BluRenderer - A Vulkan Renderer (WIP)

Current Features

[x] Forward Rendering
[x] Physically Based Rendering
[x] Dynamic Lights (Directional, Point & Spot)
[x] Static & Dynamic Models
[x] glTF/glb Model Loading
[x] Image Based Lighting
[x] ImGUI Demo Interface
[x] FXAA from Nvidia White Paper
[x] Fast Approximate Anti-Aliasing (FXAA)
[x] Tonemapping HDR->SDR
[x] Debug Shader Views
[x] Fragment Shader SSAO

Current WIP: Render Graph(Frame Graph)

At a high level a Render Graph is given each pass and their inputs/outputs which are used to generate frame specific resources, including automatically aliasing memory and generating barriers. This fixes a lot of design problems I encountered while working on this project. I was not a fan of having to micro manage every resource manually, and eventually adding features became a real chore to implement in code. This system allows for much easier resource management and greatly improved debugging potential. It abstracts most, if not all direct graphics API out of the main renderer class. This makes it a lot easier to support other graphics API and leaves the main renderer class to be focused on the overall architecture, making it much more digestable to understand. I also didn't like needing to manually create every resource and ended up with huge shaders with tons of debug cases, and having to ensure debug output was not modified by any following render pass. With my implementation of a RenderGraph, a new RenderGraph can be baked in realtime with a whole new core pipeline. This allows for debug specific pipelines, or switching between rendering techniques on the fly.

Future Feature

[ ] Multi-threaded Command Buffer Recording
[ ] Clearer Descriptor Set Creation
[ ] Model class Refactor for GPU Instancing
[ ] Compute Culling (Frustrum & Occlusion)
[ ] HBAO+
[ ] Temporal Anti-Aliasing (TAA)
[ ] Texture Streaming
[ ] Forward Plus Rendering
[ ] Animations
[ ] Compute Shader SSAO
[ ] GPU Particle Simulation & Lighting
[ ] Compute Post Processing
[ ] Global Illumination
[ ] Bloom
[ ] God Rays
[ ] Gizmos
[ ] Scene Hierarchy view
[ ] [Command Pool Refactor]() TODO: INSERT LINK TO BLOGPOST
[ ] Atmospheric Scattering
[ ] Light/Reflection Probes
[ ] Rebake IBL with Static models Realtime
[ ] Screen Space Reflections
[ ] SMAA
[ ] Compact Light GPU info

Scene Resources Overview

Lights

The light struct allows for the creation, deletion and modification of lights, unique to their type. When created or modified, the minimum required information for shaders are compacted in 4 vector4s, holding some combination of Color RBG(Intensity is premultiplied), LightType, Position XYZ, Direction XYZ, FOV, Light Falloffs(Constant, Linear & Quadratic). This also creates the light space matrix for shadow map calculations. This could be lowered to 3 vec4s if one float held all Light Falloffs at the cost of accuracy. Because all values are clamped between 0-1 this should be a non issue.

Models

Models are sepereated by Static and Dynamic. Static models are never moved, are baked into the IBL and their model data(Material Info & pre-multipled model matrices) are loaded onto the GPU once, only being updated if the scene changes(With an exception in the Demo UI to create & move static models). If a static model is loaded more than once it is automatically instanced, with each instance holding unique model matrix transform info. When drawing with VkCmdDrawIndexed gl_InstanceIndex is exposed in the vertex shader allowing for the model matrices to be indexed.

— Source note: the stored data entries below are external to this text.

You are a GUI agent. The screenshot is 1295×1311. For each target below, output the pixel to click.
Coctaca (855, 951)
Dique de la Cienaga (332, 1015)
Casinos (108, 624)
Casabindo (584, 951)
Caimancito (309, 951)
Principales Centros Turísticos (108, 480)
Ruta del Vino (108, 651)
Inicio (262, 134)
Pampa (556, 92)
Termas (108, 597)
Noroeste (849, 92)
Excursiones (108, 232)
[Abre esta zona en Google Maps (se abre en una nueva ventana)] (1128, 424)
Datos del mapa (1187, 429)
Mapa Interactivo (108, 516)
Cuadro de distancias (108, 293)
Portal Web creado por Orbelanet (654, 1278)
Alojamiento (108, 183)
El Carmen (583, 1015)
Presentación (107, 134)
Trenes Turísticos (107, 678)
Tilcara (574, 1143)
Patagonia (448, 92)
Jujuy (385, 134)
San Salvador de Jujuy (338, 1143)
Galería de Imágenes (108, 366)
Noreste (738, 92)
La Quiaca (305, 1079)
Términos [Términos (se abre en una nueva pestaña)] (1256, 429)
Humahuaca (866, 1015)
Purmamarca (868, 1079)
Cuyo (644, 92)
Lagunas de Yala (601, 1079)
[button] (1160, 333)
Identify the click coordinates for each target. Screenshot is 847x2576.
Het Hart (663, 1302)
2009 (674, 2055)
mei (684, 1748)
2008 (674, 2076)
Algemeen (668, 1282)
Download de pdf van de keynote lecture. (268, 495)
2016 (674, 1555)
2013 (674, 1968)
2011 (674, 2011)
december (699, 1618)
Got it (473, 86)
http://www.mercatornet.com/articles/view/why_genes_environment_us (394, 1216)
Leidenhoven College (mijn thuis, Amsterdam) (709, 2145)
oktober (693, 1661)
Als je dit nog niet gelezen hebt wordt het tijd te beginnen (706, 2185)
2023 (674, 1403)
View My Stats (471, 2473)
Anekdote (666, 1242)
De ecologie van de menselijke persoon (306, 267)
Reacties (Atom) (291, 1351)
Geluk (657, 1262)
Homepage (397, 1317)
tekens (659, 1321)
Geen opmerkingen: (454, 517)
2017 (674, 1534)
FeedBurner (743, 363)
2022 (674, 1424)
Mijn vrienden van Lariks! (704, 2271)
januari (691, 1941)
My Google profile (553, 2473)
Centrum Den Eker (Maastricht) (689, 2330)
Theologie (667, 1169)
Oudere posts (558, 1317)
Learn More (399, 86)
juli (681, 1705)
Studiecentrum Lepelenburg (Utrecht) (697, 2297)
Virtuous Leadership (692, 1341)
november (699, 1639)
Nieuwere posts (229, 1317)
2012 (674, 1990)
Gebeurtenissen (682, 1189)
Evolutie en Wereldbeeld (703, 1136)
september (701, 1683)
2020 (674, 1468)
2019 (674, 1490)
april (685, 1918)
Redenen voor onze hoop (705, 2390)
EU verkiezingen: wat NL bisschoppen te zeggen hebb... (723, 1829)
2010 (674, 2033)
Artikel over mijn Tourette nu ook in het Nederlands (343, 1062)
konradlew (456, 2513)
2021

Dyanmic Models can be modified during runtime, with their model matrices being updated more frequently. They also support GPU instancing.

Material System

When a model is loaded, all of its material info(Colors, Textures...) are loaded into a material buffer which is then sent to the GPU in an SSBO and is indexed with a push constant. Currently, the material buffer is shared between models and is completely rewritten when adding or removing a single material. This could be changed to either a per object material buffer, or allocating a buffer with a MAX_MATERIAL limit allowing new materials to be added without reallocating the entire buffer.